Pour finir il faut que je vous cherche quelques poux dans la tête. Pourquoi employez‑vous tant de formes (et jusqu'à me donner du gnädig [7]),  quand vous m'écrivez, à moi, un si vieux vétéran, une tête si chenue de notre mouvement, un si honnête compagnon de route et de vagabondage ? J'aurais tant aimé vous rendre visite cet été, à vous et à votre charmante femme et à Françoise dont mon mari ne cesse pas de célébrer les charmes et les mérites, j'aurais bien aimé revoir l'Allemagne après onze ans d'absence. Au cours de l'année dernière, j'ai été souvent malade et ces derniers temps j'ai, hélas ! beaucoup perdu de ma « foi », de ma joie de vivre. Souvent j'avais du mal à ne pas baisser la tête.

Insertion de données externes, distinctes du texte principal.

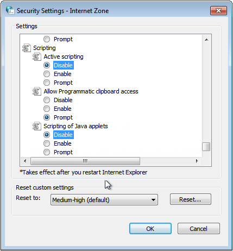
Task: Click the Internet globe icon in title bar
Action: click(10, 10)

Mais comme mes filles ont fait un grand voyage ‑ elles étaient invitées à Bordeaux par les parents de Lafargue ‑ il n'était pas possible que je m'échappe en même temps ; j'ai donc ce bel espoir pour l'année prochaine.

Karl vous envoie ainsi qu'à votre femme toutes ses amitiés et les filles s'y associent de tout cœur, et moi, de loin, je vous tends la main, à vous et à votre chère femme.

Votre

Jenny Marx

qui n'est ni gnädig, ni par la grâce de Dieu.

Notes

[1] Voir l'avant‑propos, p. 20.

[2] Voir la date de la lettre.

[3] A la fesse gauche.

[4] Les Fenians, organisation irlandaise secrète, constituée en 1857 et luttant pour faire de l'Irlande une république indépendante. En 1865, le gouvernement anglais fit arrêter les chefs des Fenians (en particulier O'Donavan Rossa dont il sera question à plusieurs reprises dans cette correspondance) et interdire leurs journaux. Marx et Engels (et la fille de Marx, Jenny) défendront avec passion les Irlandais emprisonnés.

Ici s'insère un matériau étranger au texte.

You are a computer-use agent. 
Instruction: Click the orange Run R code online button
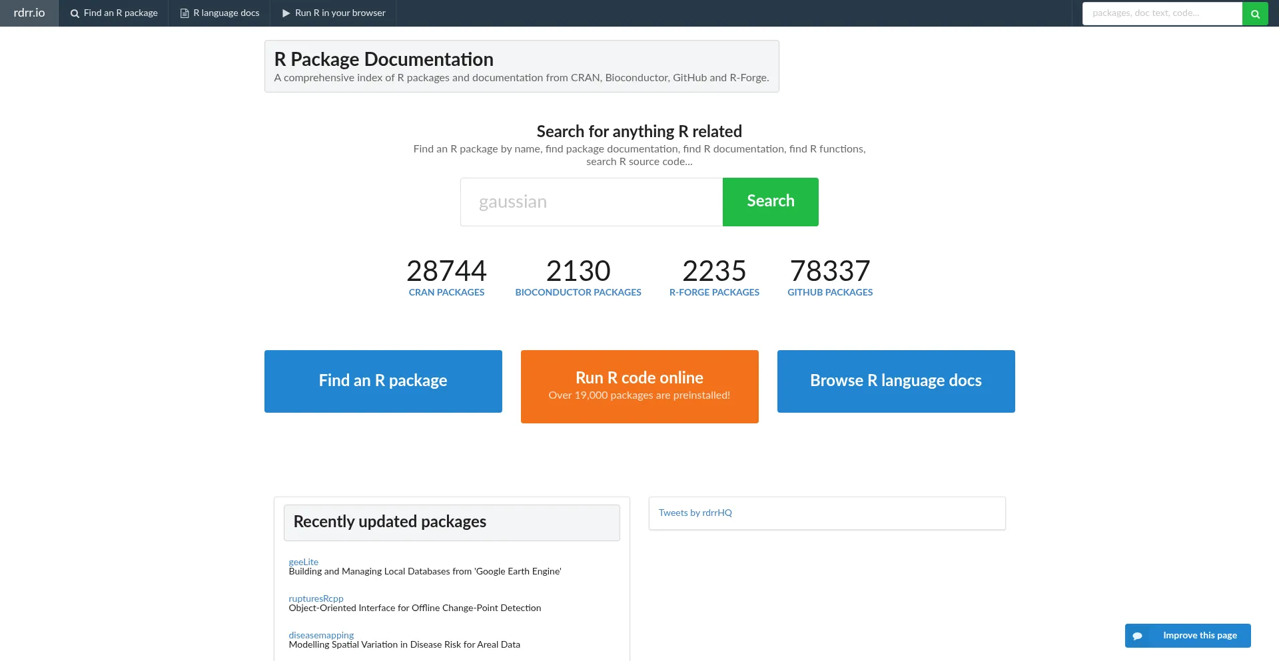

[5] Marx reprend les termes de la prière chrétienne « Notre Père, etc. ».

[6] Le Capital.

[7] Gnädige Frau, formule de politesse cérémonieuse que le Madame français ne rend pas. Gnädig signifie littéralement : gracieux.


Texte surligné en jaune : en français dans le texte.

Texte surligné en bleu : en anglais dans le texte.